The technique applies adaptive optics – the method astronomers use to correct telescope images so they can more clearly see stars beyond the twinkling – to the instruments that scan the retina at the back of the eye. However, the Illinois team does the correction computationally, instead of using complex hardware. Led by electrical and computer engineering professor Stephen Boppart, the research team published its work in the journal Nature Photonics.
“The eye has always been a bit of a challenge to image. It’s a very complicated organ,” said Dr. Boppart, who also is a medical doctor. “There are many microscopic structures that are hard to see. Many diseases that affect vision also start at the microscopic level, so being able to see those early changes is going to lead to better, earlier treatment.”
The prevailing imaging technique in ophthalmology, known as optical coherence tomography or OCT, is useful for general imaging of the eye but cannot focus down to the scale of individual rods and cones, the light-sensitive cells lining the retina that make sight possible. In addition, OCT images are often blurred by the eye’s imperfections and constant motion.
Computational adaptive optics applies complex algorithms to OCT data correcting for eye aberrations and motion, yielding high-resolution, real-time images that show individual cells and nerves.
Hardware-based adaptive optics systems have been developed to enhance OCT imaging with elaborate setups of lenses, mirrors and lasers, but such systems are so costly and unwieldy that they are impractical for clinical use, Boppart said. However, the new computational approach could be applied to existing OCT systems, with minor hardware updates to older systems for compatibility.
Computational adaptive optics also hold an advantage over hardware setups in that they can tailor themselves to a patient’s unique eye structures and shape, and doctors can take one quick scan and afterward focus in on different parts of the eye.
“I think computational adaptive optics can be really helpful to the clinical community,” said Fredrick South, a graduate student and a co-author of the paper. “It could give ophthalmologists information that, currently, they have to infer from other measurements. They can’t directly look at the photoreceptors and watch them die off during macular degeneration, for example. They just have to guess what’s going on.
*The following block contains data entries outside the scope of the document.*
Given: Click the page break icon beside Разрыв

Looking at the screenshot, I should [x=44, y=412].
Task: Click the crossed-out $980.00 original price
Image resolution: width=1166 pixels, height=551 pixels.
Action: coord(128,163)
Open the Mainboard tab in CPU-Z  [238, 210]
It could be possible to use computational adaptive optics in these real-world applications both for diagnosis of disease and tracking of treatments.”
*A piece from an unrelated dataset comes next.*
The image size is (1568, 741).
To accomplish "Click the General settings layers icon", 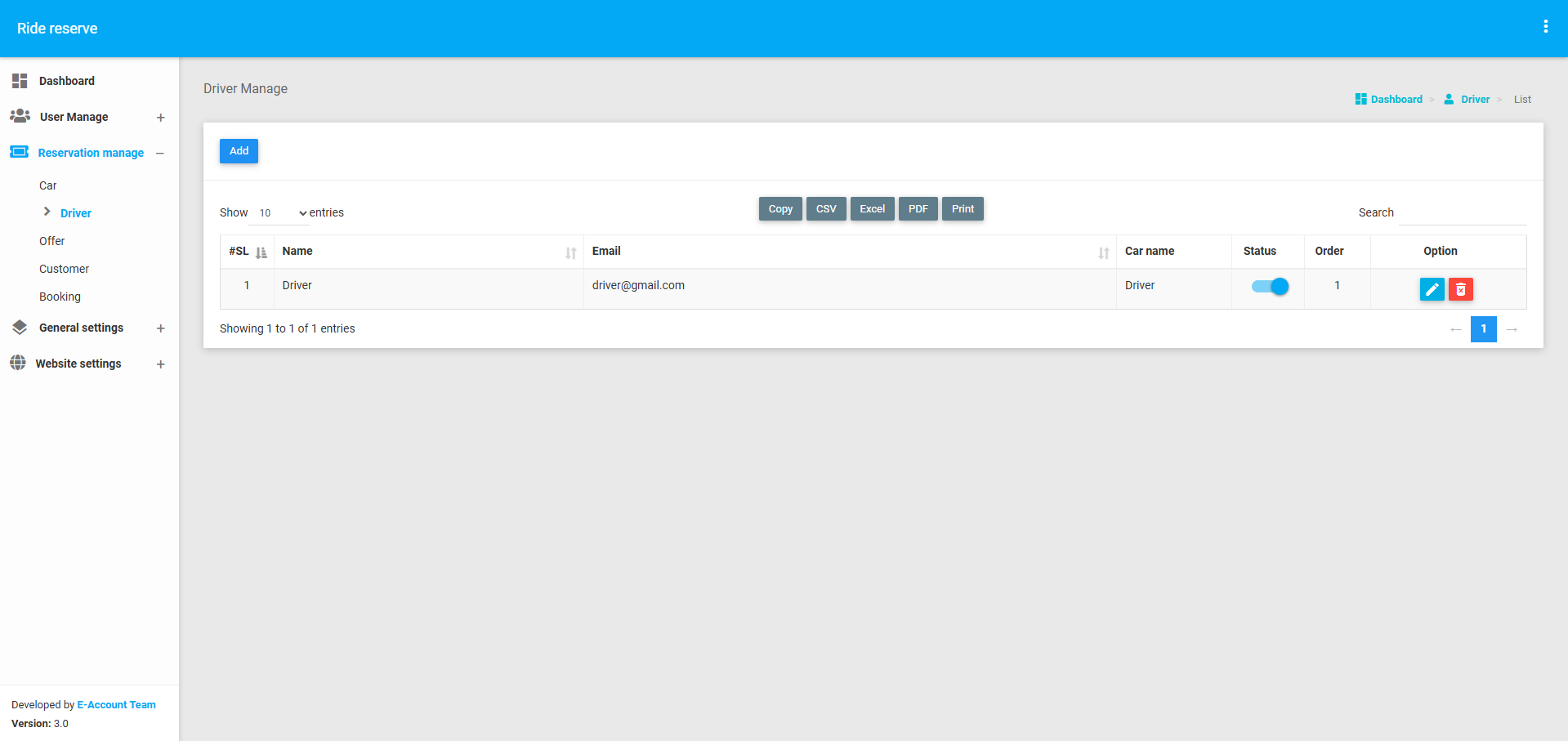I will coord(20,328).
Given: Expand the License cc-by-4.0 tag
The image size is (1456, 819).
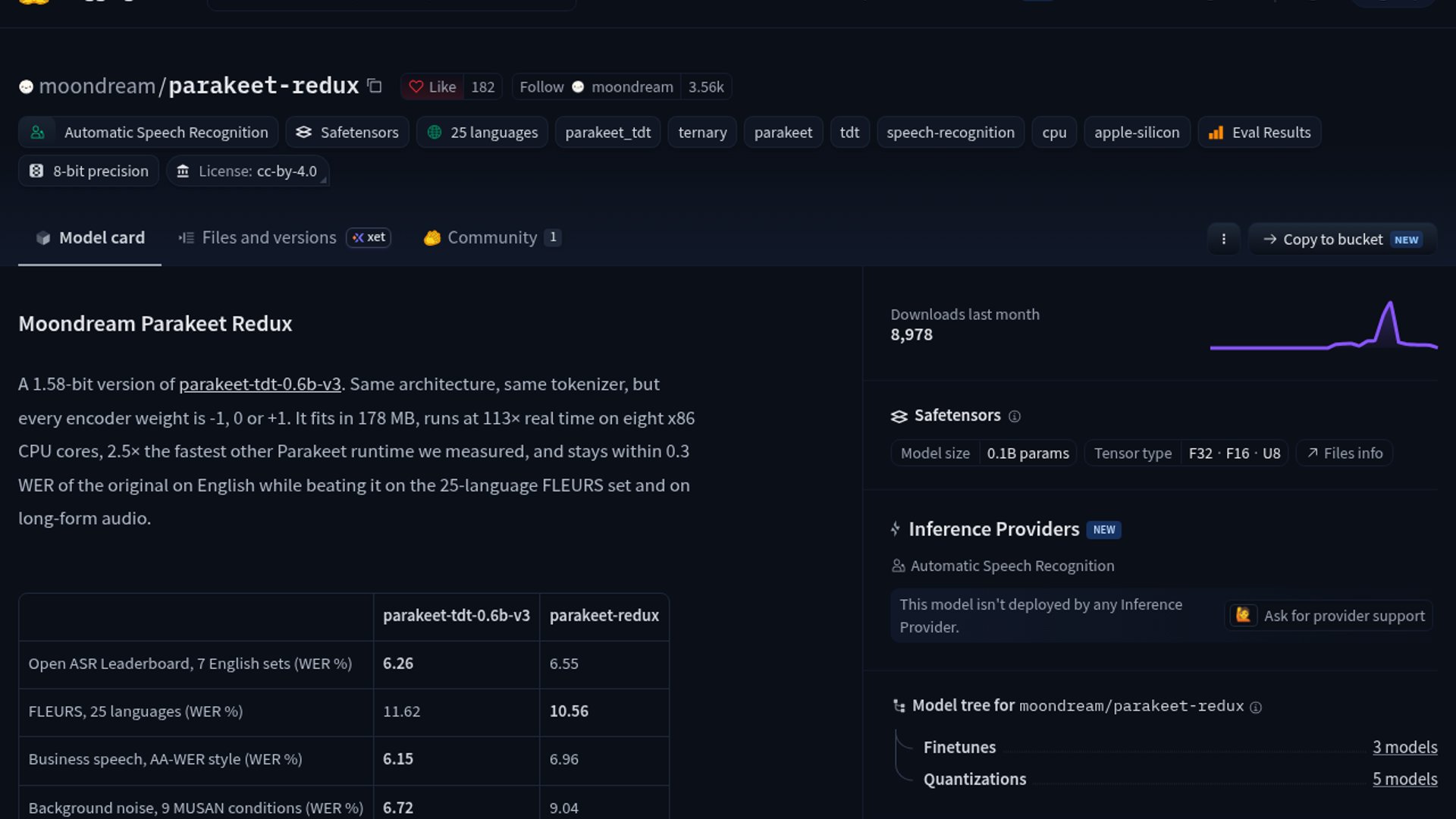Looking at the screenshot, I should [x=248, y=171].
The researchers are initially focusing on using computational adaptive optics to track age-related macular degeneration, a progressive eye disease, and multiple sclerosis, a progressive neurological disease. Since nerve fibers make up the top layer of the retina, the eye could be a unique window into nerve health for multiple sclerosis patients, Boppart said. The researchers hope that the detailed pictures gleaned from applying computational adaptive optics can illuminate how changes in the retina correspond to disease severity and track how cells and nerves respond to treatments.
“The eye is so important, because we rely on sight more than any of our other senses,” Boppart said. “Here’s a technology that was developed basically to remove the twinkle from stars, and now we want to use it to correct imperfections left by Mother Nature, allowing us to see patients’ eyes better and to help them more.”
The National Institutes of Health and the National Science Foundation supported this work. Boppart also is affiliated with the Beckman Institute for Advanced Science and Technology and the departments of bioengineering and internal medicine at the U. of I.